TRY IT >> Pictures excluded, output the lines of the data below between the one holding "This screenshot has width=674, height=351." and the one holding "Task: Click the 'Assessment' section heading", inclusive, exactly as they stand.

----------

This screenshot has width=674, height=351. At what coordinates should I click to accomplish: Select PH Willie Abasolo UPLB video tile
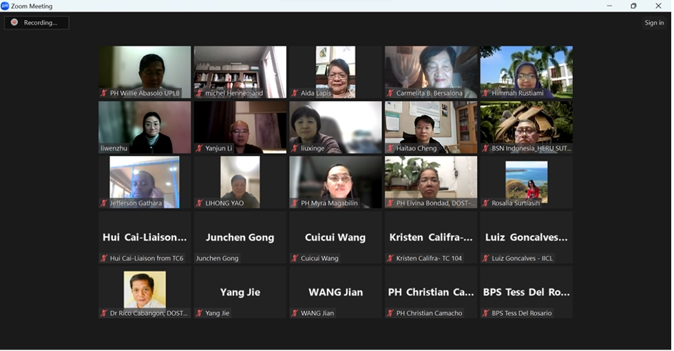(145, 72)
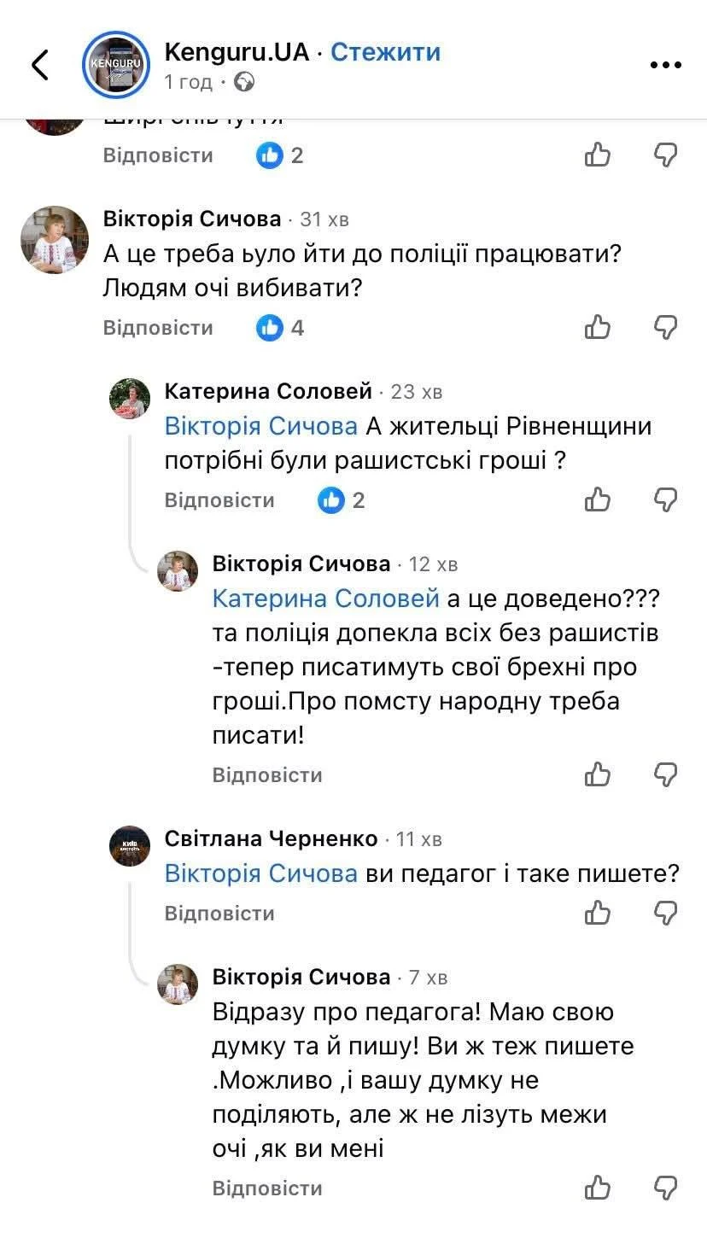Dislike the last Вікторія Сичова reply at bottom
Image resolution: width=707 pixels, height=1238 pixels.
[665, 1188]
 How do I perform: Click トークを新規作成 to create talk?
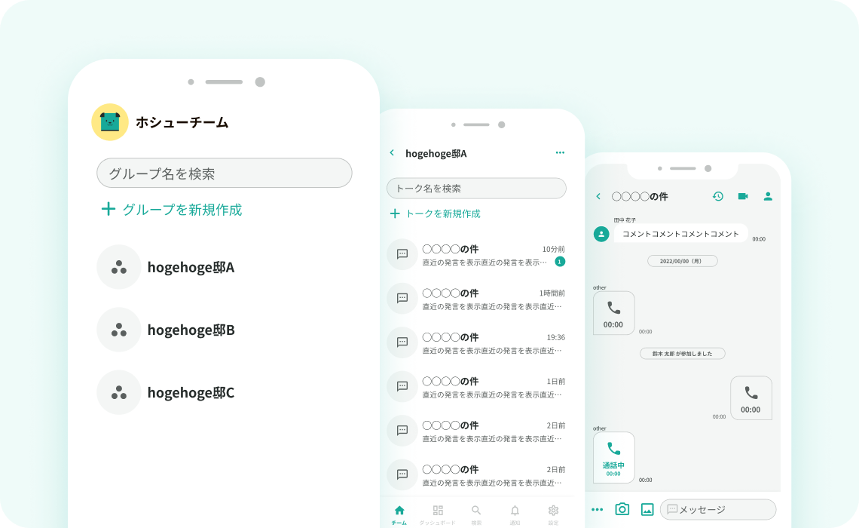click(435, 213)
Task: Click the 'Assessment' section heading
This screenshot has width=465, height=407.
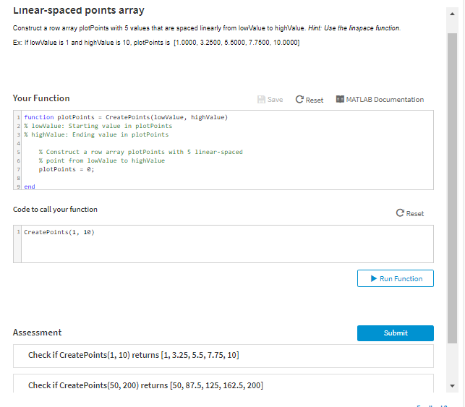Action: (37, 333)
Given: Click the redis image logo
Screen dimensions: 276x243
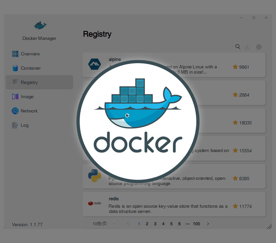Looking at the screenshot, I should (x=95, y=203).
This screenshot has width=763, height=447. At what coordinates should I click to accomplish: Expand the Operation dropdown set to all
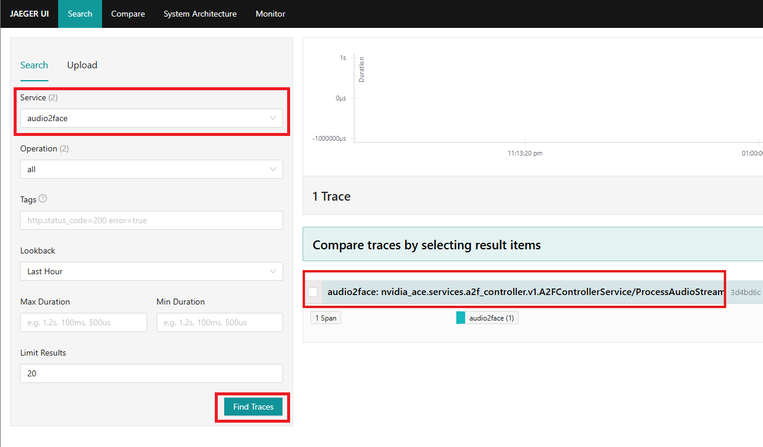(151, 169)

----------

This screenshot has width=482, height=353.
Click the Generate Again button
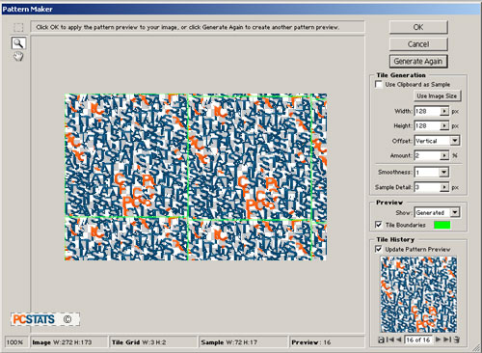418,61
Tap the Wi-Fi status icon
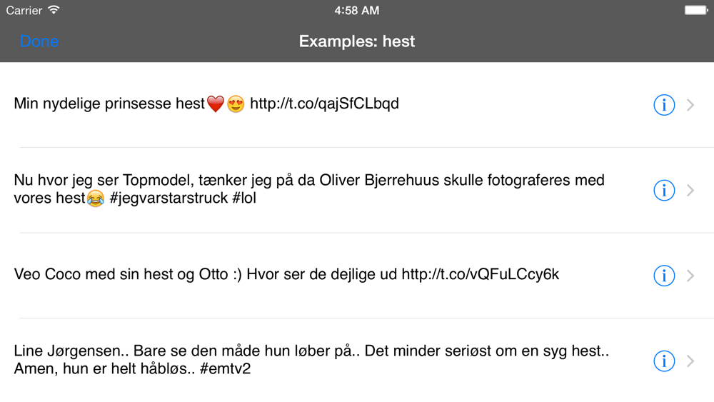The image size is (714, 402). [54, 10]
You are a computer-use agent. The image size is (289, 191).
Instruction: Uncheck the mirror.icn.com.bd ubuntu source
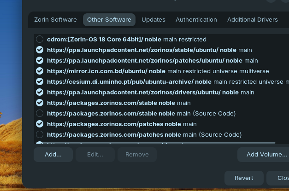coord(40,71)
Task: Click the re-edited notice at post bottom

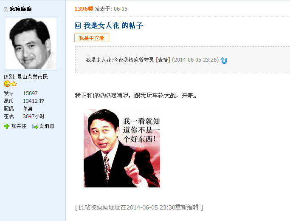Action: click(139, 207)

----------

RESPONSE FOR THIS EXERCISE >>
This screenshot has width=674, height=351. At what coordinates should I click to accomplish: Select PH Willie Abasolo UPLB video tile
(145, 72)
Dislike the last Вікторія Сичова reply at bottom
Image resolution: width=707 pixels, height=1238 pixels.
[665, 1188]
 How do I perform: Click トークを新規作成 to create talk?
click(435, 213)
Task: Click the 'Assessment' section heading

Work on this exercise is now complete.